Overall the European ETF industry grew assets by about 33% from €148bn in the three months to 30 September, according to data provider Lipper’s quarterly European industry report.

Emerging markets equity ETFs – historically adjudged among the riskier products – rewarded investors last quarter, as most of the industry’s top 10 equity-linked funds by performance focused on developing regions.

The best ETF – Non-financial Istanbul 20 Type A, which made 21.6% – targeted a developing market, but so too did the worst – the db x-trackers FTSE Vietnam ETF, which fell 24%.

Nine of 26 European money market ETFs examined registered quarterly losses, mainly due to fluctuations in the euro, the base currency of Lipper’s report.

Euro-denominated investors would have suffered losses exceeding 10% from four money market ETFs in the three months to 30 September.

A diverse range of commodity-based ETFs filled the top 10 places for the quarter, from palladium (Julius Baer and ZKB), to agriculture (Amundi and Market Access RICI) to silver (Julius Baer).

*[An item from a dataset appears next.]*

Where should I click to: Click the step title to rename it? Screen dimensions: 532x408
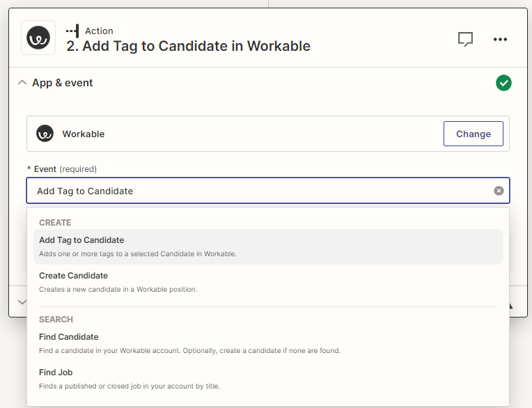coord(188,47)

Only one equity-linked real estate ETF of 28 analysed lost money, whereas a host of bond-linked ETFs, notably short Treasury products, fell in value.

When considering turnover in September, investors trading ETFs on German exchanges were proportionately the most active, accounting for 31% of total industry turnover last quarter, followed by Euronext (19.3%), London (14.8%) and Borsa Italiana (13.8%).

Not surprisingly, three-month rolling turnover has fallen most sharply over the year to October for Greece-focused products, down 81%.

Turnover among all European ETFs fell 30.9% to a monthly average of €35.5bn last quarter, though this was from a relatively high €51.4bn the previous period, driven largely by record-high turnover in May.

Europe’s index-tracking industry remains concentrated, with the five largest promoters accounting for 77% of industry assets.

Some 41 ETFs, mainly equity-linked, launched in Europe last quarter.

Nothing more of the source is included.